Wednesday, October 17, 2012

On Religion: Being A Religious Minority

I, as you doubtless know, am Jewish.  I keep kosher (for a certain value of kosher), we treat Shabbat as a family day, we go to services, my kids are involved in religious life, I pray.  I am what most people consider an observant Conservative Jew.

I keep hearing from my, and my dear spouse's, nutter-Christian relatives *, that this is a Christian country.  By this they mean that religious values should inform not only their personal choices, but governmental policies.  When I hear this, I hear: Christianity should be privileged over other religious beliefs; Christian activities should be permitted in otherwise-neutral public spaces**; persons who are not Christian should find themselves to be second-class citizens; Christian beliefs of the people in charge should be imposed on everyone.

This idea frightens me and saddens me (and makes me want to never talk to these people again).  Not simply from a women's-rights perspective, but from a simple religious freedom perspective.  I imagine a public school with mandatory, Christian-based education.***  I imagine art classes that only do Easter and Christmas crafts.  I imagine a country where people can be arrested for practicing their minority religion in a public space.**** I hear "Congress shall make no law respecting an establishment of religion" echoing in my ears.

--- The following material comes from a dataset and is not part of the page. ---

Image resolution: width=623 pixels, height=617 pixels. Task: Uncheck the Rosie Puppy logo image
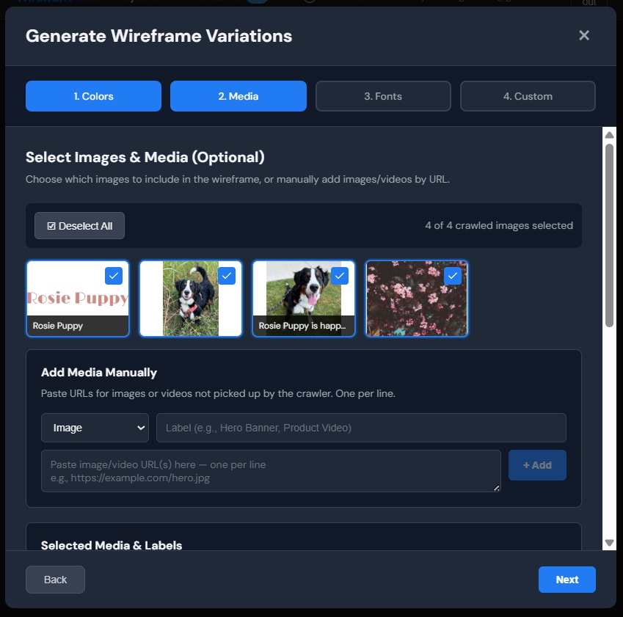click(113, 276)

We pray every week at our shul:
Our God and God of our ancestors, we ask Your blessings for our country, for its government, for its leaders and advisors, and for all who exercise just and rightful authority. Help them to administer all affairs of state fairly, that peace and security, happiness and prosperity, justice and freedom may forever abide in our midst. 
I am not praying for a Jewish country or a Christian country or - even worse- a 'Judaeo-Christian' country.  I am praying for justice and most of all for freedom.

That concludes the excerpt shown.